**Directive**
Lay out the records as a numbered list, from the line containing "Toggle direct flights only switch" up to and including the line containing "tap(436, 7)", with blank lines omitted.

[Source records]
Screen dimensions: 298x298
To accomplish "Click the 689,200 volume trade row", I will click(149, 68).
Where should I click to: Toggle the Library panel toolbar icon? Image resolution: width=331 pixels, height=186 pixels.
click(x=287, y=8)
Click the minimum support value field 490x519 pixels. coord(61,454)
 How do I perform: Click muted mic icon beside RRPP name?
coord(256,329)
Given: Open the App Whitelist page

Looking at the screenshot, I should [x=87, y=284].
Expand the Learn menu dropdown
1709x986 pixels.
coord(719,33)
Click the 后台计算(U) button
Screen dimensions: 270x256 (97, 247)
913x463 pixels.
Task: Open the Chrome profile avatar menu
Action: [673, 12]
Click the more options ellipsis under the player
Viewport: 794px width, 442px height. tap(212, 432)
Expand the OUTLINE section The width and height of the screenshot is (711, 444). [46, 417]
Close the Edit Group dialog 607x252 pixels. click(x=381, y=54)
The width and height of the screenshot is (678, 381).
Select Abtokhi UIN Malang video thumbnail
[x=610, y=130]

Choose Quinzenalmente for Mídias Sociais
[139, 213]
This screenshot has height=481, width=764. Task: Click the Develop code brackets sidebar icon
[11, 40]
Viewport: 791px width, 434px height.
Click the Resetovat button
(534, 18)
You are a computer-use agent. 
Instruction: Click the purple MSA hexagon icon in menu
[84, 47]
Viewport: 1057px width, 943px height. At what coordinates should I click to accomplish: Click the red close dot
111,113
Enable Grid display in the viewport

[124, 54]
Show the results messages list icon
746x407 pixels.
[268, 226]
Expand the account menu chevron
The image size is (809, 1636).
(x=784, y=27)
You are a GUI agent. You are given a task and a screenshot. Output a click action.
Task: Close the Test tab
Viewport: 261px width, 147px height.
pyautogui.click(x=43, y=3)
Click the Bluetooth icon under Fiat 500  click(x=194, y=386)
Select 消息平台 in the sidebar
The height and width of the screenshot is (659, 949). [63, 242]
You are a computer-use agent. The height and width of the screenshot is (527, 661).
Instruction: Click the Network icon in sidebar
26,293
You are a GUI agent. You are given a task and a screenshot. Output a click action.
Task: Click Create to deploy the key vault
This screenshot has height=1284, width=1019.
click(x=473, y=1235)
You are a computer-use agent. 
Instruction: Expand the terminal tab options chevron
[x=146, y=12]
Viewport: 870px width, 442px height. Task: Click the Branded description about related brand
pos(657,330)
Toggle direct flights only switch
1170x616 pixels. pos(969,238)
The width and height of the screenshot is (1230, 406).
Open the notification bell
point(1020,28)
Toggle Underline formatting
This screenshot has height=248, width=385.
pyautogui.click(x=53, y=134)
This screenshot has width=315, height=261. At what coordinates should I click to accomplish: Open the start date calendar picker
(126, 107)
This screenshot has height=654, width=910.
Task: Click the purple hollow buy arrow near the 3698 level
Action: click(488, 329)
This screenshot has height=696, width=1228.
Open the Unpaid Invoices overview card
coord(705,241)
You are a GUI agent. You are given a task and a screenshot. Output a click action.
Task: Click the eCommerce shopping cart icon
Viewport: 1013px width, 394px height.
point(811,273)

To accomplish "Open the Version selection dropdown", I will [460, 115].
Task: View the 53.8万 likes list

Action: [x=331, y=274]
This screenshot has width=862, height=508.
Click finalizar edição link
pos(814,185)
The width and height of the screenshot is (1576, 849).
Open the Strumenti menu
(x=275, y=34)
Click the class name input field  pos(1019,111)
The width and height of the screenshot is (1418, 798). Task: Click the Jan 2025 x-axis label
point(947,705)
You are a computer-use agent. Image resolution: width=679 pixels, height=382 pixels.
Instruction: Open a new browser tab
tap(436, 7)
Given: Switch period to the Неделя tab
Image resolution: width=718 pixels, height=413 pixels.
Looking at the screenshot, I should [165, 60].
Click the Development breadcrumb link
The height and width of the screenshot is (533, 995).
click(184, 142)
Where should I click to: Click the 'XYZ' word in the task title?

**Written solution**
1. Toggle direct flights only switch
2. 1170x616 pixels. pos(969,238)
3. The width and height of the screenshot is (1230, 406).
4. Open the notification bell
5. point(1020,28)
6. Toggle Underline formatting
7. This screenshot has height=248, width=385.
8. pyautogui.click(x=53, y=134)
9. This screenshot has width=315, height=261. At what coordinates should I click to accomplish: Open the start date calendar picker
10. (126, 107)
11. This screenshot has height=654, width=910.
12. Task: Click the purple hollow buy arrow near the 3698 level
13. Action: click(488, 329)
14. This screenshot has height=696, width=1228.
15. Open the Unpaid Invoices overview card
16. coord(705,241)
17. You are a GUI agent. You are given a task and a screenshot. Output a click action.
18. Task: Click the eCommerce shopping cart icon
19. Viewport: 1013px width, 394px height.
20. point(811,273)
21. To accomplish "Open the Version selection dropdown", I will [460, 115].
22. Task: View the 53.8万 likes list
23. Action: [x=331, y=274]
24. This screenshot has width=862, height=508.
25. Click finalizar edição link
26. pos(814,185)
27. The width and height of the screenshot is (1576, 849).
28. Open the Strumenti menu
29. (x=275, y=34)
30. Click the class name input field  pos(1019,111)
31. The width and height of the screenshot is (1418, 798). Task: Click the Jan 2025 x-axis label
32. point(947,705)
33. You are a computer-use agent. Image resolution: width=679 pixels, height=382 pixels.
34. Instruction: Open a new browser tab
35. tap(436, 7)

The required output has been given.